Unit 4: Administrative Operations
Administrative Operations

Section 1. Policies and Procedures

Policies and Procedures Manual

A policies and procedures manual, sometimes called a clinic manual, is a roadmap. It is one document, or a series of documents, that describe how a safety net dental clinic is managed and how it functions on a daily basis. The manual provides instructions for all the clinic’s functions, including procurement, health records, recruitment and retention of staff, position descriptions, hours of operation, scope of services, evaluation, and more.

Staff members of any health care organization come from diverse educational backgrounds and perspectives. Without guidance from an established set of policies and procedures, each person would develop individual strategies to accomplish job responsibilities, which may be disjointed and might lead to inefficient and possibly ineffective clinic operations. A policies and procedures manual ties all functions together; it is the instruction manual that helps to ensure smooth and efficient operations. It should be used to help orient new staff to their jobs and to update current staff whenever policies or procedures are changed. Summaries of various policies and procedures can be made available to patients to help them understand why the clinic provides services in the manner that it does.

---------------

What you need to do>
A: In the text on policies and procedures manuals, copy word for word the part starting at "Unit 4: Administrative" and ending at "evaluation, and more.".
B: Which clinic functions does the text on policies and procedures manuals list as ones the manual gives instructions for?

---------------

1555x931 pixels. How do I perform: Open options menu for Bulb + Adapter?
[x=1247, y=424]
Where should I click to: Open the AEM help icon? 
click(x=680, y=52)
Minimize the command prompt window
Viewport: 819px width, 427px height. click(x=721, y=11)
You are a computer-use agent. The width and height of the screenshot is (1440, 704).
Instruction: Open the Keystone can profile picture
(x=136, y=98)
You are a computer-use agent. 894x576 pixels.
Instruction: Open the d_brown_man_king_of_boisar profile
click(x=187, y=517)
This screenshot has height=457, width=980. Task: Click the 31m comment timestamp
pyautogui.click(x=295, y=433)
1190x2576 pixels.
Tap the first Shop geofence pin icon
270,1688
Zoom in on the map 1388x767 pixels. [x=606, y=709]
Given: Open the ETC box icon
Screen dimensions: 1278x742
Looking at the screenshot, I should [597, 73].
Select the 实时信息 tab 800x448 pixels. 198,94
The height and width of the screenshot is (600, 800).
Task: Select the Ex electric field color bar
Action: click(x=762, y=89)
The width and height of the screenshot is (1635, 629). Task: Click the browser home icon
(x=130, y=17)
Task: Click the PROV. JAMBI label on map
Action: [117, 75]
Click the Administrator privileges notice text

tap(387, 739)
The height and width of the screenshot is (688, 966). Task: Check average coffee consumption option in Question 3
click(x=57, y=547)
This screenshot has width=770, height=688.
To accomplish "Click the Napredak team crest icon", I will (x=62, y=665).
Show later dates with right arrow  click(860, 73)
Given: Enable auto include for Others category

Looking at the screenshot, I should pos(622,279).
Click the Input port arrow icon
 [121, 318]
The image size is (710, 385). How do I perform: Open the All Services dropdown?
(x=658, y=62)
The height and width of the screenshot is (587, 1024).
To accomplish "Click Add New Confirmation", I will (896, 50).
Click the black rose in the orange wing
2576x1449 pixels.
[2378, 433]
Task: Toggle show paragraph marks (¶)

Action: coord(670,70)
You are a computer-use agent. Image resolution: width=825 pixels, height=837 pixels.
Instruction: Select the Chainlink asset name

---------------

Solved problems>
A:
Unit 4: Administrative Operations
Administrative Operations

Section 1. Policies and Procedures

Policies and Procedures Manual

A policies and procedures manual, sometimes called a clinic manual, is a roadmap. It is one document, or a series of documents, that describe how a safety net dental clinic is managed and how it functions on a daily basis. The manual provides instructions for all the clinic’s functions, including procurement, health records, recruitment and retention of staff, position descriptions, hours of operation, scope of services, evaluation, and more.

B:
- Procurement
- Health records
- Recruitment and retention of staff
- Position descriptions
- Hours of operation
- Scope of services
- Evaluation